CHIMERA’s partner hospitals store data collected every few seconds from monitors for patients in intensive care, such as heart rate, blood pressure, oxygen levels and temperature. Only a brief snapshot of this data is used to inform decisions around patient care at the moment.

Researchers at CHIMERA will analyse this complex array of data using tools from data science and machine learning, and then use this to develop new mathematical models of how our body is behaving during ill health and recovery, with the aim of improving care.

Dr Steve Harris (UCL Medicine), consultant in critical care at UCLH said: “There is a huge range of patient data that clinicians are currently unable to use. The numbers generated by monitors are influenced by a host of factors and we do not have the tools to make sense of them fully.

“With a wider view of the patient’s state from the full electronic health record, and with modern machine learning and data science tools, we believe we can see the signal through the ‘random’ noise to generate better outcomes for patients.”

Professor Mark Peters (UCL Institute for Child Health), a paediatric intensive care consultant at GOSH, said: “Clinicians rely on a brief snapshot of patient data to inform their decisions about care. Much of the information we collect is therefore left unused.

“With CHIMERA, we can fully investigate this extensive dataset, looking at trends over time and the relationships between different variables.

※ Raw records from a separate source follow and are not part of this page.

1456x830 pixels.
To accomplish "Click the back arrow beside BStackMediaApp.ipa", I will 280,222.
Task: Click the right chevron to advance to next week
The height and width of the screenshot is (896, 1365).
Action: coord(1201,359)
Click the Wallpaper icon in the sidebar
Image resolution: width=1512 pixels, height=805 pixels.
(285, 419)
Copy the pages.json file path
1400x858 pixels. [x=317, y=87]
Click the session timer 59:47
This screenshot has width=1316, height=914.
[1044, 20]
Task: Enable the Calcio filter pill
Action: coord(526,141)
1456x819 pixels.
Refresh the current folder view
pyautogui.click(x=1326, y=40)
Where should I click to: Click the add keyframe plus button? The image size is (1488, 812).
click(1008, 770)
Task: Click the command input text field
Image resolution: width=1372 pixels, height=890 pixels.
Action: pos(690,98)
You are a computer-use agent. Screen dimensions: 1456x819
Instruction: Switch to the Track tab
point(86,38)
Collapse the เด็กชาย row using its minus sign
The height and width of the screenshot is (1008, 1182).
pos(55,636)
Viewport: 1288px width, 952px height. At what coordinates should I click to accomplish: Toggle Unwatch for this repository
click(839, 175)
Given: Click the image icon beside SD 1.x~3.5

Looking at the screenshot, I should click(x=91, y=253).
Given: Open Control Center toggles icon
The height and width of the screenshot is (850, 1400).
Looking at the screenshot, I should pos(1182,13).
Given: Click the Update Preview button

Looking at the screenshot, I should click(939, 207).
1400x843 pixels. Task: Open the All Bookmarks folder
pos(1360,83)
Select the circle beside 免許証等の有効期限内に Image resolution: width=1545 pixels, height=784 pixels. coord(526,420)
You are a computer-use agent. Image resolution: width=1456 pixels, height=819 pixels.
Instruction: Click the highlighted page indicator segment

As well as allowing more meaningful use of the data, it may enable us to personalise our care, tailoring it to individuals.”

Professor Christina Pagel (UCL Mathematics), Director of the Clinical Operational Research Unit and co-lead of CHIMERA, said: “Making full use of the data requires a completely multidisciplinary approach, with data scientists and computer scientists working alongside mathematicians, clinicians and engineers."